How to match two columns from a DataFrame (including Arrays) with two columns from a CSV (Dataframe/Dictionary)

I have a DataFrame like this;
df = spark.createDataFrame([
[["Apple"],['iPhone EE','iPhone 11', 'iPhone 11 Pro']],
[["Acer"],['Iconia Talk S','liquid Z6 Plus']],
[["Casio"],['Casio G\'zOne Brigade']],
[["Alcatel"[,[]],
[["HTC", "Honor"].["Play 4", "Play 7"]]
]).toDF("brand","type")
And a csv like this;
Apple;iPhone EE
Apple;iPhone 11 Pro
Apple;iPhone XS
Acer;liquid Z6 Plus
Acer;Acer Predator 8
Casio;Casio G'zOne Ravine
Alcatel;3L
HTC;Play 4
Honor;Play 7
I need to create a new boolean column match.
If the combination of brand and type matches one of the rows from the CSV it's True otherwise False.
Expected output:
Brand | Type | Match
-------------------------------------------------------------
Apple | [iPhone EE, iPhone 11, iPhone 11 Pro] | True
Acer | [Iconia Talk S, liquid Z6 Plus] | True
Casio | [Casio G\'zOne Brigade] | False
Alcatel | [] | False
HTC, Honor | [Play 4, Play 7] | True
Update
brand is also of type array<string>
The csv file is just a start. it can be converted to a Dataframe or Dictionary (or whatever fits best).

- **What the task requires**: Can you carry on the post about matching Spark DataFrame brand and type columns against a CSV, starting after its last sentence? The rows that follow come from a separate source.

- **Extracted records**:
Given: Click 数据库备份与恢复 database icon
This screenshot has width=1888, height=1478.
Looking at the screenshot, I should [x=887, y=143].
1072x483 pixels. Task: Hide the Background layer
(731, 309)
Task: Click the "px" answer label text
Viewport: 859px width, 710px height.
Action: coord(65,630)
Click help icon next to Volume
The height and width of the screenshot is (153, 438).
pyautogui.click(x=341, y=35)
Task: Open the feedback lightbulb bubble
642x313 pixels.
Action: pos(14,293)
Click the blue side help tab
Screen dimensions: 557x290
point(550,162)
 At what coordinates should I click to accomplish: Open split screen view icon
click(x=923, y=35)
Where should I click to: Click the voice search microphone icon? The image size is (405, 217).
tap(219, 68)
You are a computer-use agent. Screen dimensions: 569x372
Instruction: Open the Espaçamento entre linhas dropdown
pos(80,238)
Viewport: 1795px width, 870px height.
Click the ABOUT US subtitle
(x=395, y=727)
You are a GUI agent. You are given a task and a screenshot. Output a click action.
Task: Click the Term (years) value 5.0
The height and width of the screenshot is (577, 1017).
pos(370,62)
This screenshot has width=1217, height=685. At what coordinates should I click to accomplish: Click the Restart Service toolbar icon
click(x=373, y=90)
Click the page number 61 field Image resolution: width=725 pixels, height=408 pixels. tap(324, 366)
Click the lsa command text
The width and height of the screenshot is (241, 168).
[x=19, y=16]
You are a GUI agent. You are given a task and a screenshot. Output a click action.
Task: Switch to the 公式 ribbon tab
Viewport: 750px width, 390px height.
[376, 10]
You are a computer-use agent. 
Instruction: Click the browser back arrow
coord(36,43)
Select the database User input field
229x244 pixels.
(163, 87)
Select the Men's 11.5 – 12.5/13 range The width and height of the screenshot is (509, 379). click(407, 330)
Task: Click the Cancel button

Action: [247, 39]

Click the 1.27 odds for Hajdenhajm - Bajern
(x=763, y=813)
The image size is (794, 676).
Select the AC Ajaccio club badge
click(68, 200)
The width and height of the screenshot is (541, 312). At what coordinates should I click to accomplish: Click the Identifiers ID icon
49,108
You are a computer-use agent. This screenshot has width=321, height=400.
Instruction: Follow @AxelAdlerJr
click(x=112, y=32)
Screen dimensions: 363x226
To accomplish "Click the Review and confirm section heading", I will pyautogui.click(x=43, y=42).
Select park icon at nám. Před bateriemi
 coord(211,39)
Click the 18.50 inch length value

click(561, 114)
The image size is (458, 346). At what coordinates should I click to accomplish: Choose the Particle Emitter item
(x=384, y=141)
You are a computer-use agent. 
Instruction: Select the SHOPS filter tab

- **Answer to this problem**:
How can I best accomplish this?

You can try size + array_intersect to set up this flag.
from pyspark.sql.functions import collect_set, size, array_intersect, broadcast, expr, flatten, collect_list, array_join
df_list = spark.read.csv("/path/to/csv_list", sep=';').toDF('brand_name','type')
df1 = df_list.groupby('brand_name').agg(collect_set('type').alias('types'))
df_new = df.join(broadcast(df1), expr("array_contains(brand, brand_name)"), "left") \
.groupby('brand', 'Type') \
.agg(flatten(collect_list('types')).alias('types')) \
.select(array_join('brand', ', ').alias('brand'), 'Type', (size(array_intersect('type', 'types'))>0).alias("Match"))
df_new.show(5,0)
+----------+-------------------------------------+-----+
|brand |Type |Match|
+----------+-------------------------------------+-----+
|Alcatel |[] |false|
|HTC, Honor|[Play 4, Play 7] |true |
|Casio |[Casio G'zOne Brigade] |false|
|Acer |[Iconia Talk S, liquid Z6 Plus] |true |
|Apple |[iPhone EE, iPhone 11, iPhone 11 Pro]|true |
+----------+-------------------------------------+-----+
Method-2: using Map (map<string,array<string>>):
from pyspark.sql.functions import arrays_overlap, array, lit, col, create_map, col, monotonically_increasing_id, first, explode, array_join
dict1 = df1.rdd.collectAsMap()
map1 = create_map([ t for k,v in dict1.items() for t in [lit(k), array(*map(lit,v))] ])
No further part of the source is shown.